I bought the books for my wife last Christmas, secretly thinking I’d read them too. Neither of us has cracked a page.

We borrowed the films from a friend a few months back but returned them having never seen a scene. At the time we thought we’d rather read the books before viewing the films. Last night while browsing Blockbuster we finally decided to rent the blasted thing and see what the fuss was all about.

I’ll start with all the problems I had with the film and there were a few.

I hated, detested, and loathed the large CG creatures. They looked fake, they moved like plastic dolls and they totally distracted me from what was going on in the story.

Perhaps the budget wasn’t up for it, or maybe the technical department wasn’t up for it, but to me, that’s a signal to go with the old-school puppet variety. Maybe it shows my age to say that, but my eyes can suspend their disbelief with a great puppet more than with  decent CG any day of the week.

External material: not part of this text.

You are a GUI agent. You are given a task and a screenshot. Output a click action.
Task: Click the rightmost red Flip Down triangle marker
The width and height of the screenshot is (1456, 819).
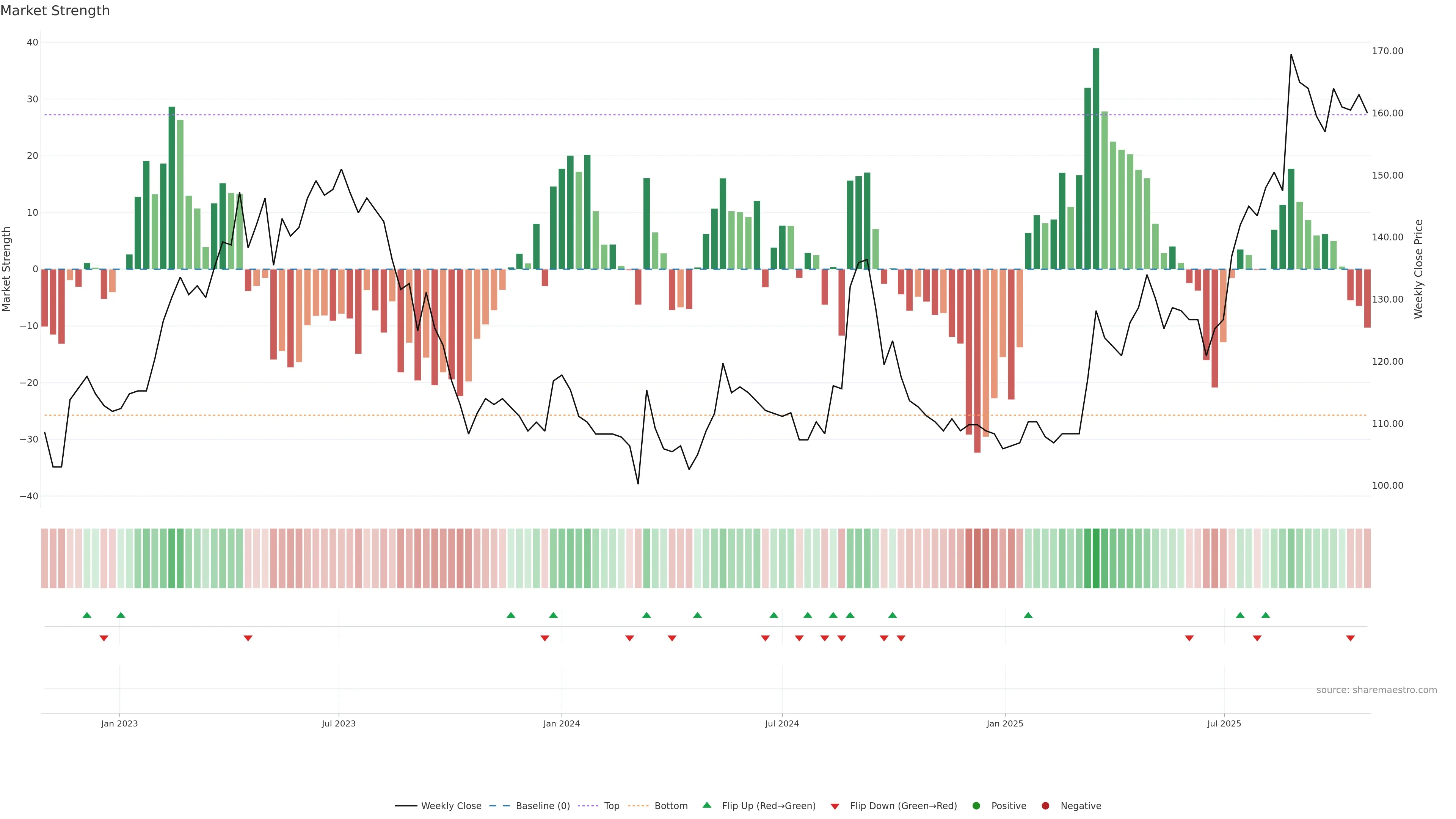point(1350,638)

The rest of the special effects were dandy. I totally believed the flying on broomsticks, the floating keys, and the like, but the three-headed dog, the giant ogre, and other larger-than-life CG characters totally irritated me. Like Jar Jar Binks only less vocal.

There were several moments in the plot that felt brushed over. For instance, there was a harsh rule mandated on the first day of school that all students were to stay out of the woods. Yet when Harry and his pals get detention they are forced to not only go into the woods but are left alone in them. Sure enough, Harry is almost killed. Not very practical on the school’s part, I’d say. I suspect this is explained a little better in the book, but if a big item like this can’t be understood by those who haven’t read then the filmmakers haven’t done their job.

The directing was fair. A few choices seemed to lack any real vision. The ball game is filmed almost entirely in close-ups with only a few long shots showing the overall action. For a game that is only partially explained I would have enjoyed trying to figure out how to play. But with the close-ups, all I could tell was that a few characters were carrying a ball, or Harry was searching for the little one.

For all the problems I had with the film, it was very enjoyable to watch. The acting was good and the characters interesting. It is always difficult for the first film in a series because there is so much background work that you have to do, and they pulled that aspect off well. I’m sure that if I was a few years younger it would sit on a shelf alongside Goonies, Gremlins and Indiana Jones.

I’m definitely looking forward to the sequels and reading the books.